Exercise instructions: According to the excerpt on the Human Proteome and Human Proteoform Projects, what share of all human proteins did the two 2014 Nature papers cover?
[Excerpt to read Boundary: Start]
The variety of words – proteins, proteome, proteomics, proteoforms – can be challenging, but there is an important distinction between these projects.

The Human Proteome Project was conceived all the way back in 2002 and found a home in the Human Proteome Organization (HUPO), which is very similar to the Human Genome Organization. HUPO has articulated two major versions of the Human Proteome Project over the years since. The first was rearticulated in 2010 and relaunched aggressively in 2012. Then, two groups with back-to-back Nature papers in 2014 did a large amount of that project, covering about three-quarters of all human proteins using bottom-up proteomics with peptides as the unit of measurement. In some sense, the Human Proteome Project is a little out of date today as, essentially, a low-resolution draft of the human proteome.

On the other hand, the Human Proteoform Project is more specific and uses top-down proteomics with different measurement philosophies and units of measurement. The project states that we must systematically discover proteoforms as they exist in all human cell types and body fluids, providing complete and absolute molecular specificity. The aim is to create a map of the human proteome at proteoform-level specificity.

What is your role within the Human Proteoform Project?

Well, you know when you have a wedding and the dance floor is open… I was one of the first people to start dancing. You could say my role is chief instigator! I’m also the founding president of the Consortium for Top-Down Proteomics.
[Excerpt to read Boundary: End]
[Data shown Boundary: Start]
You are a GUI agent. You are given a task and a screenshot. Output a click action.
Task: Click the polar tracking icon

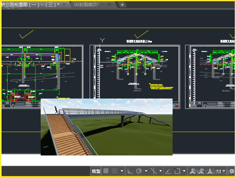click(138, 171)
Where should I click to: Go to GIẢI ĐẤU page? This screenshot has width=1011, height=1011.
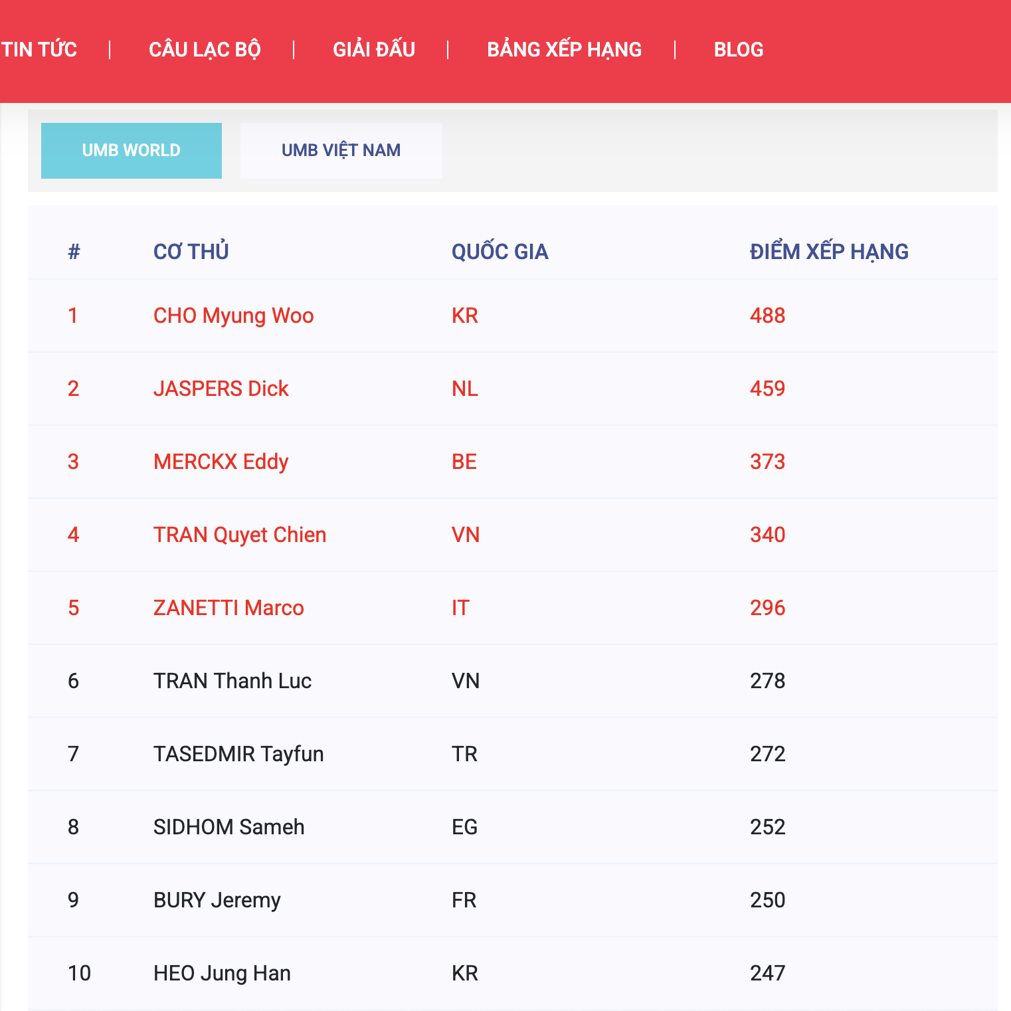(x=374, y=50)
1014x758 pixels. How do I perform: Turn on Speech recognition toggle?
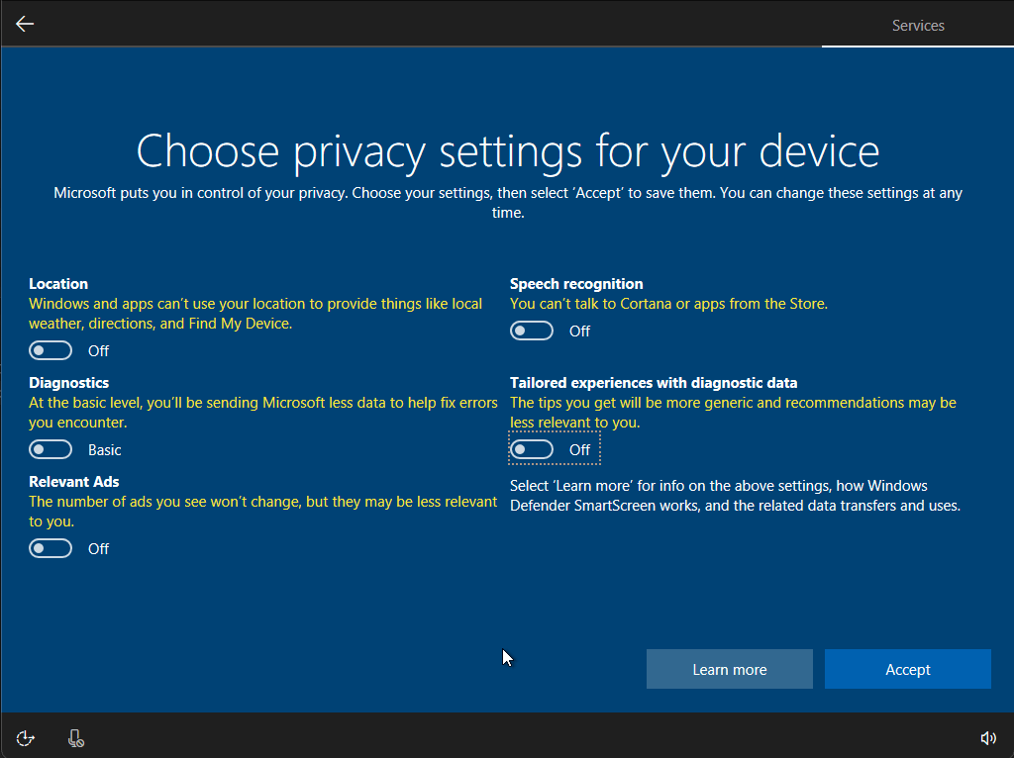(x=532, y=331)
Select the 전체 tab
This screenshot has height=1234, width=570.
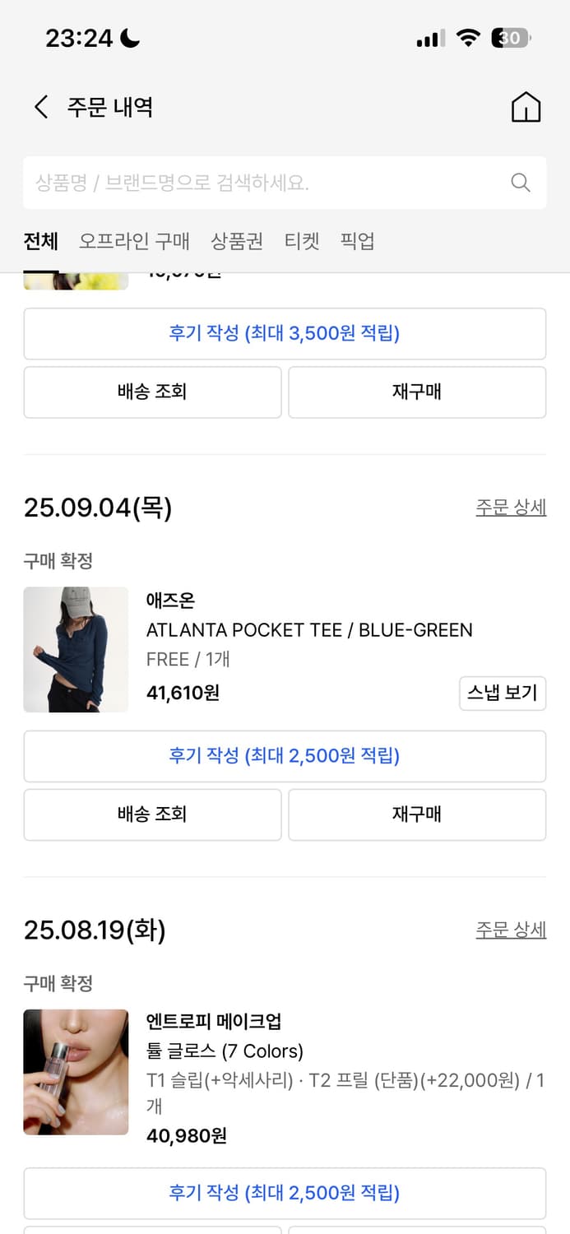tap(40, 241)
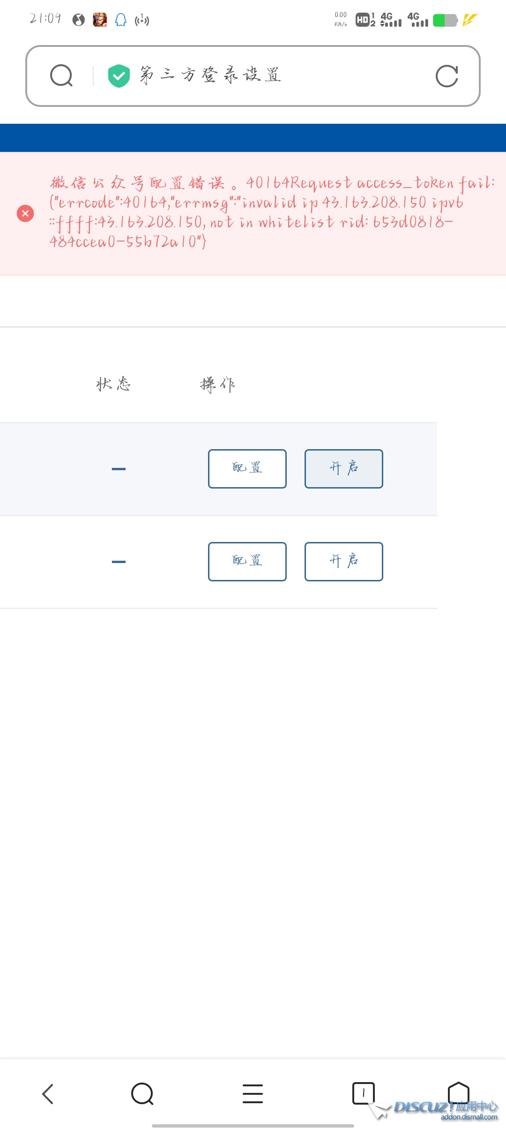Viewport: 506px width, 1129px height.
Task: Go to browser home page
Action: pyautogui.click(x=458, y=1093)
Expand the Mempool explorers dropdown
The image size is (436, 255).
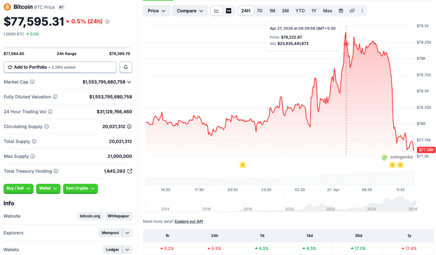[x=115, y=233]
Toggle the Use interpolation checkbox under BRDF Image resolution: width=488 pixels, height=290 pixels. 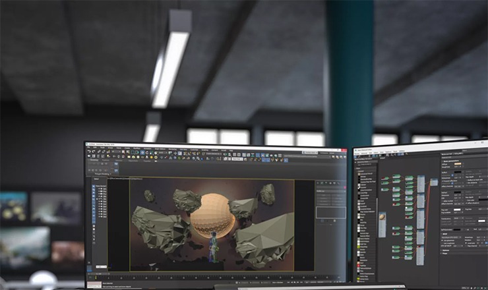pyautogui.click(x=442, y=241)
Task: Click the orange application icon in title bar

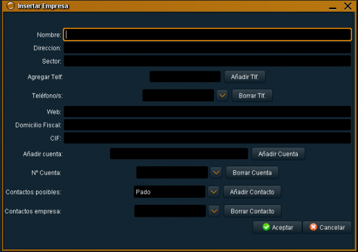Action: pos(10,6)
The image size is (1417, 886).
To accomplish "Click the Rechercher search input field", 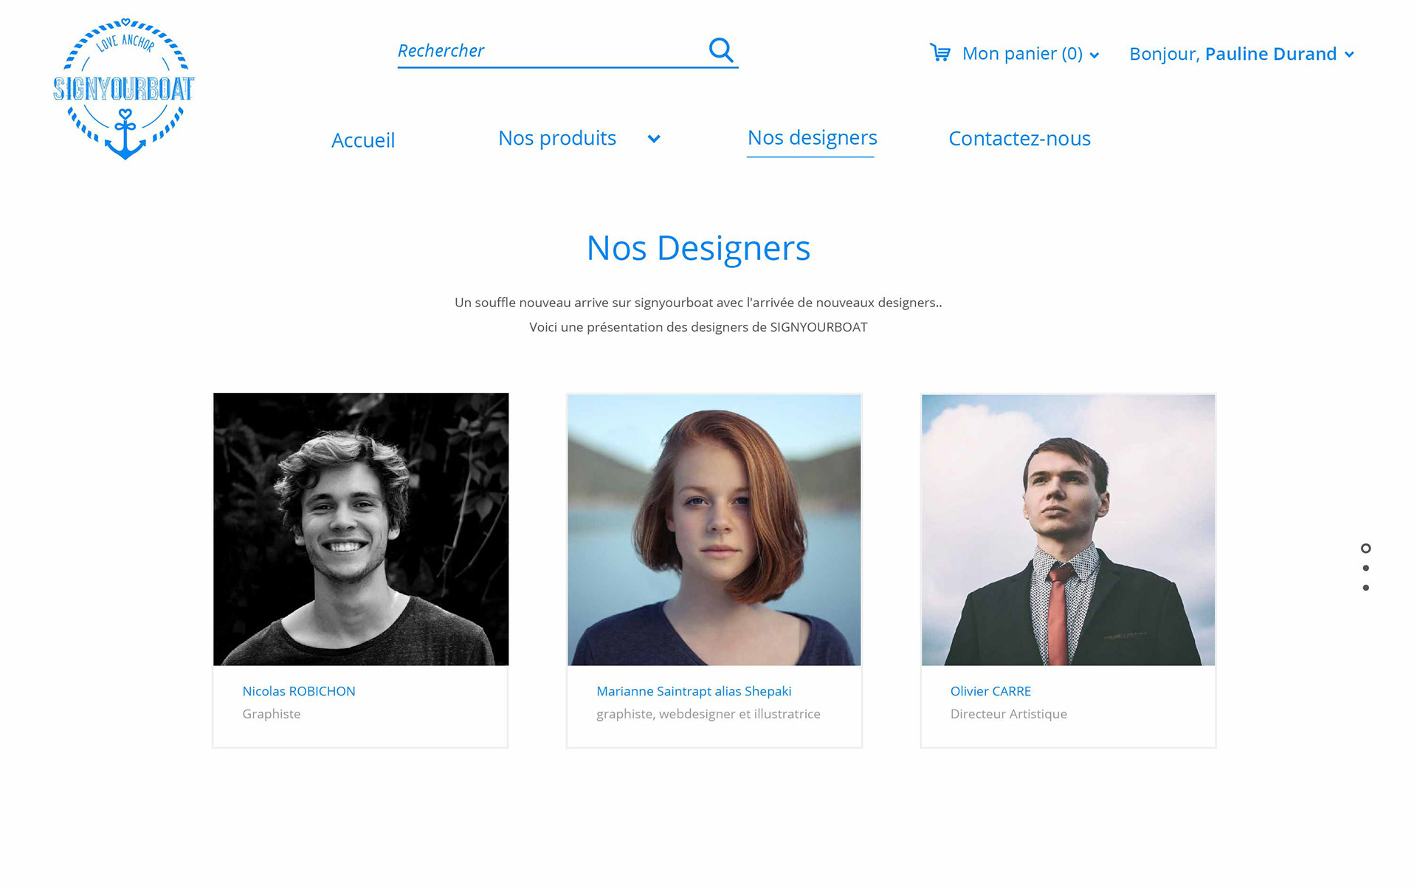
[Data shown Boundary: End]
Problem solution: About three-quarters of all human proteins.